_WHAT TO DO:_
Everything from the line containing "Click the Eliminar usuario button" through the final line below must be output exactly, both ends included, with nothing else and no pictures.
:: DATA FOR THIS EXERCISE ::
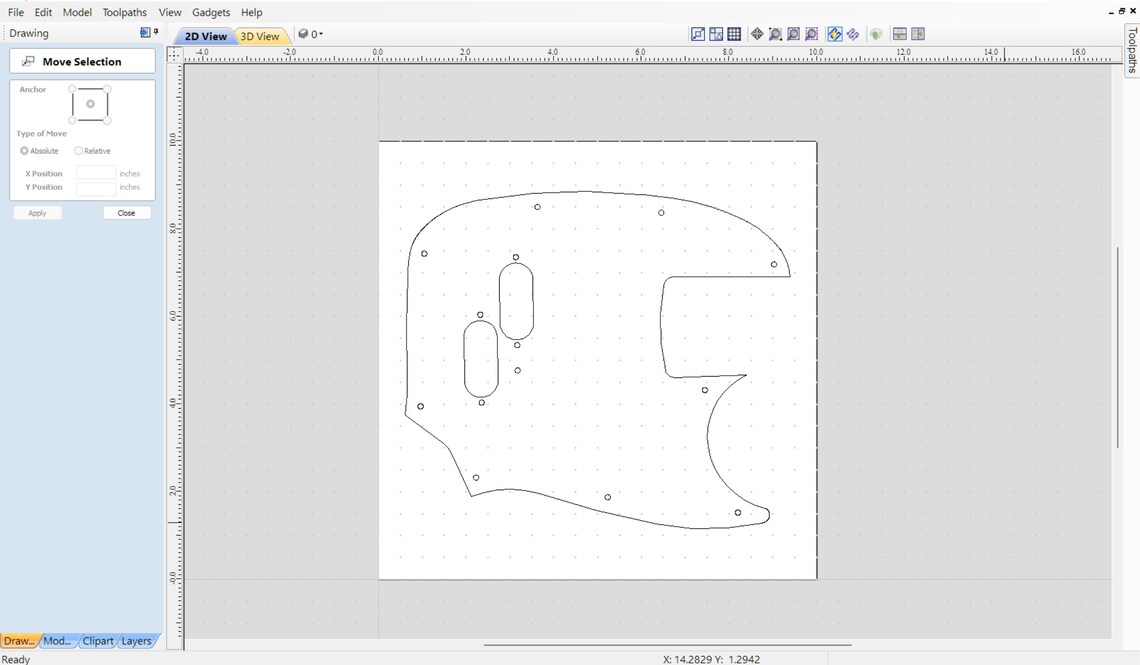Select the Pan view tool
1140x665 pixels.
[x=757, y=33]
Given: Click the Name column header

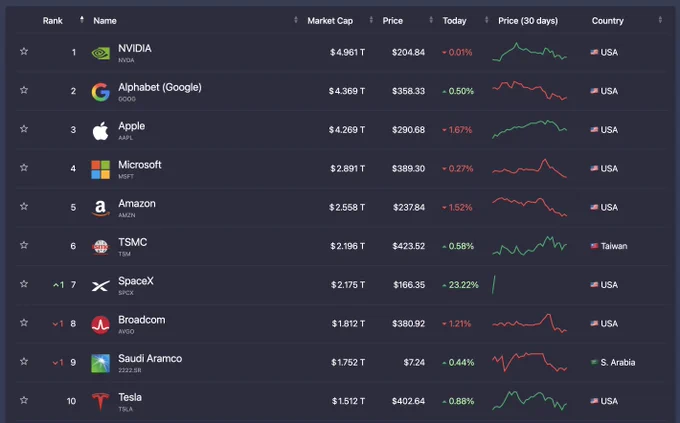Looking at the screenshot, I should tap(105, 20).
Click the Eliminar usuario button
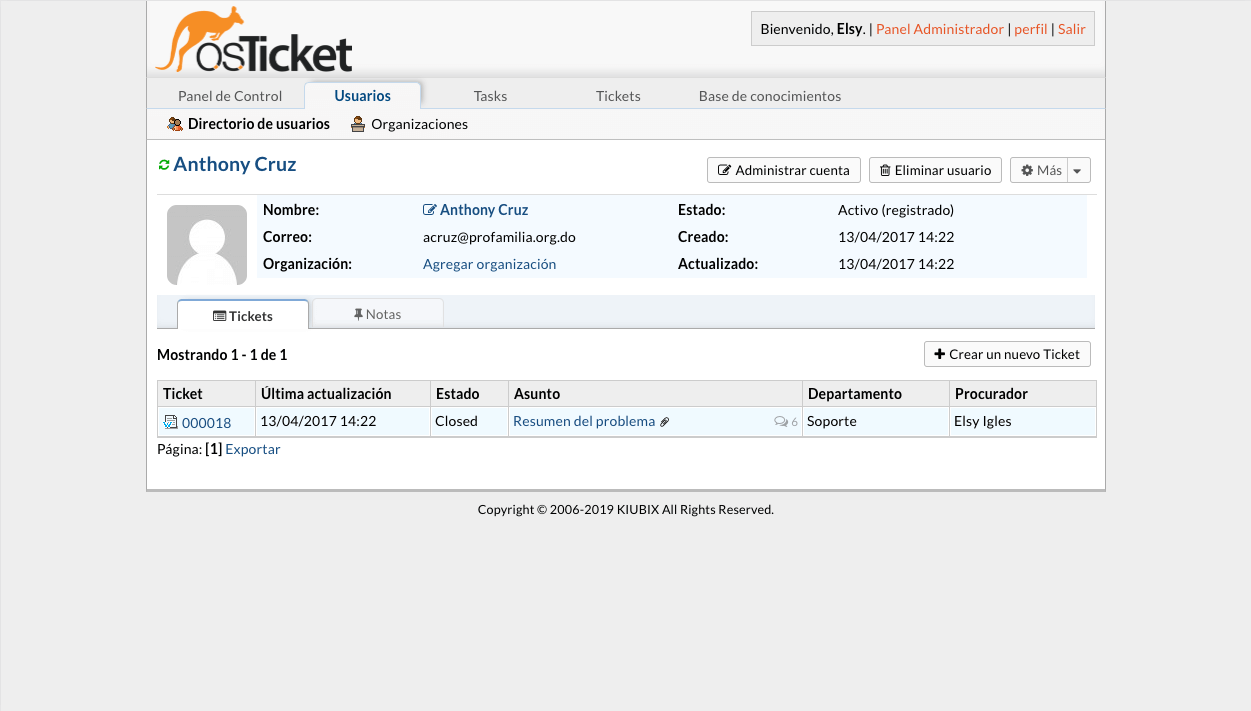 pyautogui.click(x=935, y=171)
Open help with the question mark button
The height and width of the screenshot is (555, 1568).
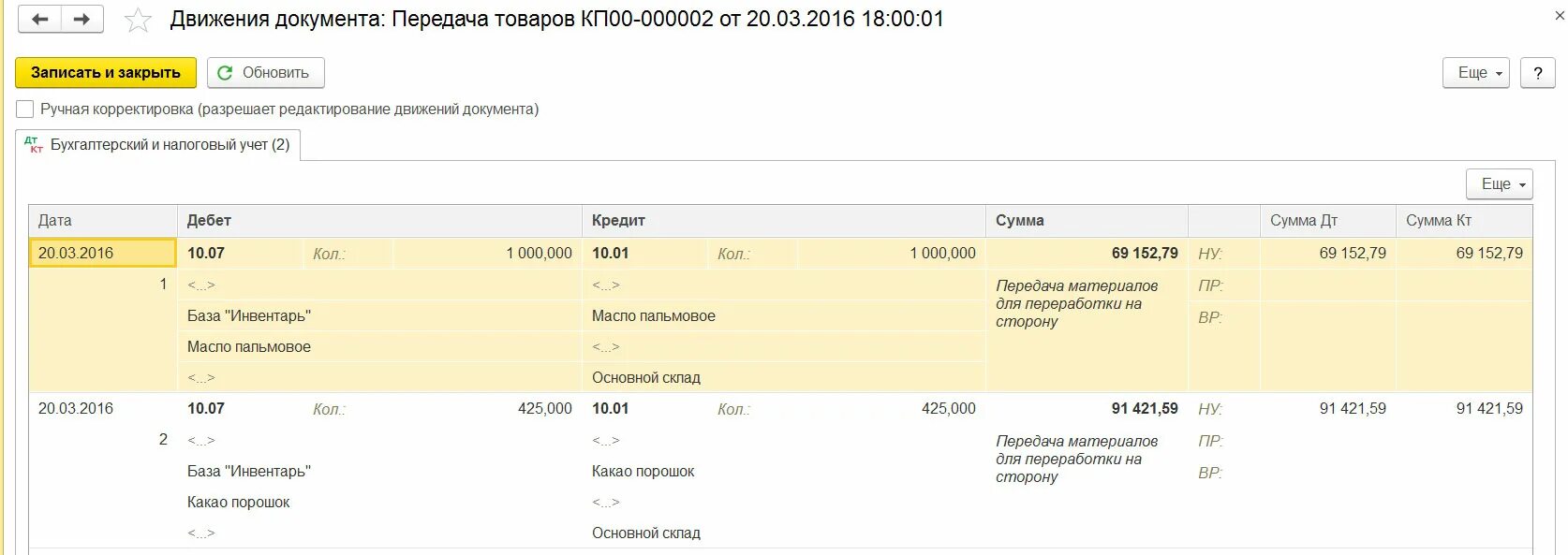coord(1537,73)
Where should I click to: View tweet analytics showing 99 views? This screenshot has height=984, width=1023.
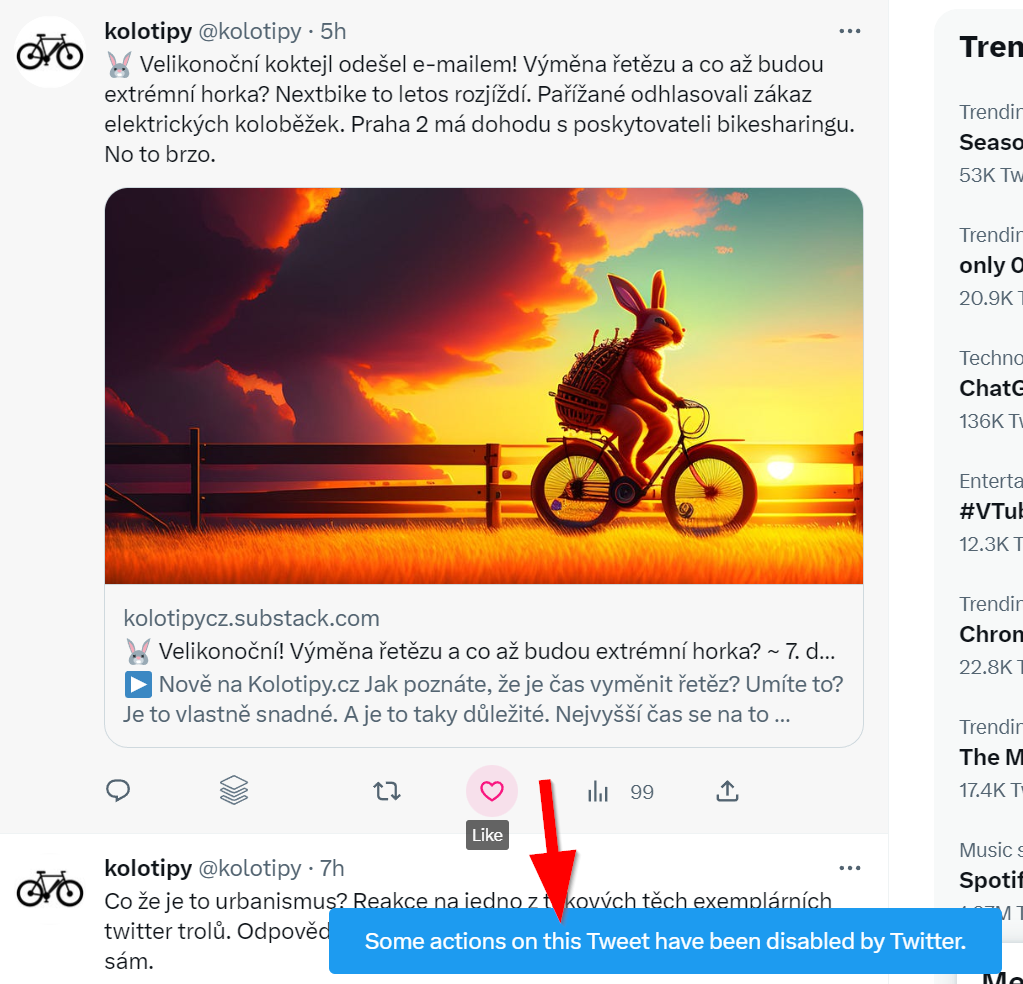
:::
_SOLUTION:_
Click the Eliminar usuario button
 pyautogui.click(x=935, y=171)
Open help with the question mark button
The height and width of the screenshot is (555, 1568).
coord(1537,73)
Where should I click to: View tweet analytics showing 99 views? This screenshot has height=984, width=1023.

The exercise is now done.